The main discovery paper was published in The Astrophysical Journal by Ziteng Wang and colleagues in 2021. The team reported the discovery of ASKAP J173608.2-321635 as a highly polarised transient point source using the Australian Square Kilometre Array Pathfinder, or ASKAP. The source was found in the ASKAP Variables and Slow Transients survey, known as VAST. What they found defied easy categorization from the start.
"The strangest property of this new signal is that it has a very high polarisation. This means its light oscillates in only one direction, but that direction rotates with time," said Wang. On top of that, when visible, it showed about 25 percent circular polarisation, a striking feature because circularly polarised radio emission can point toward coherent or strongly magnetised processes. And polarised radio sources are not common. "Polarized radio sources are extremely rare," Wang, Murphy, and their co-author David Kaplan noted. "We might find fewer than ten circularly polarized sources out of thousands. Almost all of them are sources we understand well, such as pulsars or highly magnetized red dwarf stars."
X-ray follow-up found no counterpart. Near-infrared observations found no counterpart. Astronomers pointed multiple world-class instruments at the source's location and came up empty. When the astronomers tried to find the source in visual light, using optical telescopes, they saw nothing. The Parkes radio telescope in Australia also came up empty. But then, the MeerKAT radio telescope in South Africa, an array of telescopes more sensitive than Parkes, did detect it — albeit intermittent and different.

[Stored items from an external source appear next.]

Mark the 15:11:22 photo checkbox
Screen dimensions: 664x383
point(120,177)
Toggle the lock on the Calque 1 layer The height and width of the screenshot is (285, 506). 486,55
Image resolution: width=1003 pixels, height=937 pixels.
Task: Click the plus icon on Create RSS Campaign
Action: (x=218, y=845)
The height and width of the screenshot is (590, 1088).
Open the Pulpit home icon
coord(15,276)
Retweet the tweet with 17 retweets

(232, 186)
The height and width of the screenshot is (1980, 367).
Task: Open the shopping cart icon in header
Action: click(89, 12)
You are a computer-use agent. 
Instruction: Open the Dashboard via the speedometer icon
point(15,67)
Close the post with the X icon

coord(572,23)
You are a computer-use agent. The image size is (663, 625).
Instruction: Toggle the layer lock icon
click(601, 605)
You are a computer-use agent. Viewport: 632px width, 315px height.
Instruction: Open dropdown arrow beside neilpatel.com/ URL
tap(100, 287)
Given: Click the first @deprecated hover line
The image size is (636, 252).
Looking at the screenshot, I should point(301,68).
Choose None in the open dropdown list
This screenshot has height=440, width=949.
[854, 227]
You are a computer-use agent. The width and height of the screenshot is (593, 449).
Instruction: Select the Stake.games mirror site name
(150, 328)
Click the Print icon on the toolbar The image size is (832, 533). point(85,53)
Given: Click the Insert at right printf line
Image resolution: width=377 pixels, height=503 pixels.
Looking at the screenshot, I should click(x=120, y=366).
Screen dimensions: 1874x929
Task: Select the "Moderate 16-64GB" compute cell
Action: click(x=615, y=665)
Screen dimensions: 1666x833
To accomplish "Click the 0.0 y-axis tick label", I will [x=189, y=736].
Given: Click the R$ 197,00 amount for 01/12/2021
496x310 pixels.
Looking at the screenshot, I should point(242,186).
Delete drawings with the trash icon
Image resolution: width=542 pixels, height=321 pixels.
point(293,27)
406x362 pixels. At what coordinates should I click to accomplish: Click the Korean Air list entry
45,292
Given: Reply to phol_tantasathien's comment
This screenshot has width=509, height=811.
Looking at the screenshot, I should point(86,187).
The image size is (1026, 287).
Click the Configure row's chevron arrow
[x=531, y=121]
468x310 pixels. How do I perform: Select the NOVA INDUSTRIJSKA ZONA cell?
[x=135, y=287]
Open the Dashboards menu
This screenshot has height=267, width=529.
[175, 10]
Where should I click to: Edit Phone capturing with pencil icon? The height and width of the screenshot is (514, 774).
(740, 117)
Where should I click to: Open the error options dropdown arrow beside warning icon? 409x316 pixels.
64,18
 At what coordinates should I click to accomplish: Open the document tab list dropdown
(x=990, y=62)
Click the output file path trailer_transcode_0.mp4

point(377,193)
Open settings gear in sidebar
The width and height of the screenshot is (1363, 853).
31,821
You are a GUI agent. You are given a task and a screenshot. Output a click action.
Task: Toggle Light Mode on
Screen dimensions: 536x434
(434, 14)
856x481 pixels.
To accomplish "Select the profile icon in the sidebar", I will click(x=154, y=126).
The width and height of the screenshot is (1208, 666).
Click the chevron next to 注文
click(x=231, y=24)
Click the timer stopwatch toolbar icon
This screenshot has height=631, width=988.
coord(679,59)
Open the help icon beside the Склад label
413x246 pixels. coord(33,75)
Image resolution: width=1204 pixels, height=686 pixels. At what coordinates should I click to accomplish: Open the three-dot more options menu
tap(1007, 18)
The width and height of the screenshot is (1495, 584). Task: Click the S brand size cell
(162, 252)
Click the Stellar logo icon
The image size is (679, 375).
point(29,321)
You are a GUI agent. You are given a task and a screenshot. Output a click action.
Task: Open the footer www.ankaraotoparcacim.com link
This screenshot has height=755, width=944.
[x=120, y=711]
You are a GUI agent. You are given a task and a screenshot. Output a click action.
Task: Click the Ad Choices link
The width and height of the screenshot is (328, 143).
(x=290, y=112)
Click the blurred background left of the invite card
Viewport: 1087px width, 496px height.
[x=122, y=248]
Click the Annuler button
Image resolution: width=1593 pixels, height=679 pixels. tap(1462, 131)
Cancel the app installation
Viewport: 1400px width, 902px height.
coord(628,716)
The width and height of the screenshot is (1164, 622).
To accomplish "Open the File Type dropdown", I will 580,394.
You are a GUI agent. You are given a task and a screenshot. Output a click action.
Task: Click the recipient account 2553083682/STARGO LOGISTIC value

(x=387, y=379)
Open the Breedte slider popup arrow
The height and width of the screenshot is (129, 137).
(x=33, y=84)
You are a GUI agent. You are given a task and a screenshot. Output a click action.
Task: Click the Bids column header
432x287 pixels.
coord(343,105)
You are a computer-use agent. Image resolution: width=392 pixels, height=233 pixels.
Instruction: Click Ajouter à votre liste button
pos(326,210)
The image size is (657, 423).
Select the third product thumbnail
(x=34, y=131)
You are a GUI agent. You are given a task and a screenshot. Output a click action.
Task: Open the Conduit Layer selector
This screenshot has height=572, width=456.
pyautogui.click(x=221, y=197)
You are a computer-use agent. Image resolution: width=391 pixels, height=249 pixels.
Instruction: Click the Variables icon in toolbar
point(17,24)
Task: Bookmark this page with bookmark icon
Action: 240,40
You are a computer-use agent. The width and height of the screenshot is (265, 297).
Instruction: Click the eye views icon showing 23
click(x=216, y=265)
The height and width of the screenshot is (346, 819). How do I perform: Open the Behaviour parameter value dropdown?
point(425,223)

Possible identifications discussed include a low-mass star/substellar object with extremely low infrared luminosity, a pulsar with scatter-broadened pulses, a transient magnetar, or a Galactic Center Radio Transient — none of these fully explains the observations. The magnetar hypothesis is particularly troubled: the lack of X-rays is a problem, because known magnetars are usually much more visible in high-energy observations, and the source's slow, irregular appearance also does not map neatly onto the regular pulses expected from a rotating neutron star.
The authors did not claim discovery of a new class outright. They wrote that the source may represent part of a new class of objects being discovered through radio imaging surveys. That careful, cautious language reflects both scientific rigor and genuine puzzlement. This may be a new class of object because no counterpart has been detected at multiple wavelengths, which "rules out flaring stars, binary systems, neutron stars, gamma-ray bursts, or supernovae as its source."
What makes this story matter beyond astronomy circles is what it reveals about the limits of human knowledge. The universe near the center of our own galaxy — just 26,000 light-years away — can still produce something that stumps every instrument and every theory we have. In a 2024 preprint, Kierra Weatherhead and colleagues reported new spectrum and polarisation measurements , suggesting the scientific community has not given up the hunt. As next-generation radio telescopes come online in the years ahead, Andy's Object remains one of the most tantalizing open questions in modern astrophysics — a signal that spoke six times, then went silent, and still has not told us what it is.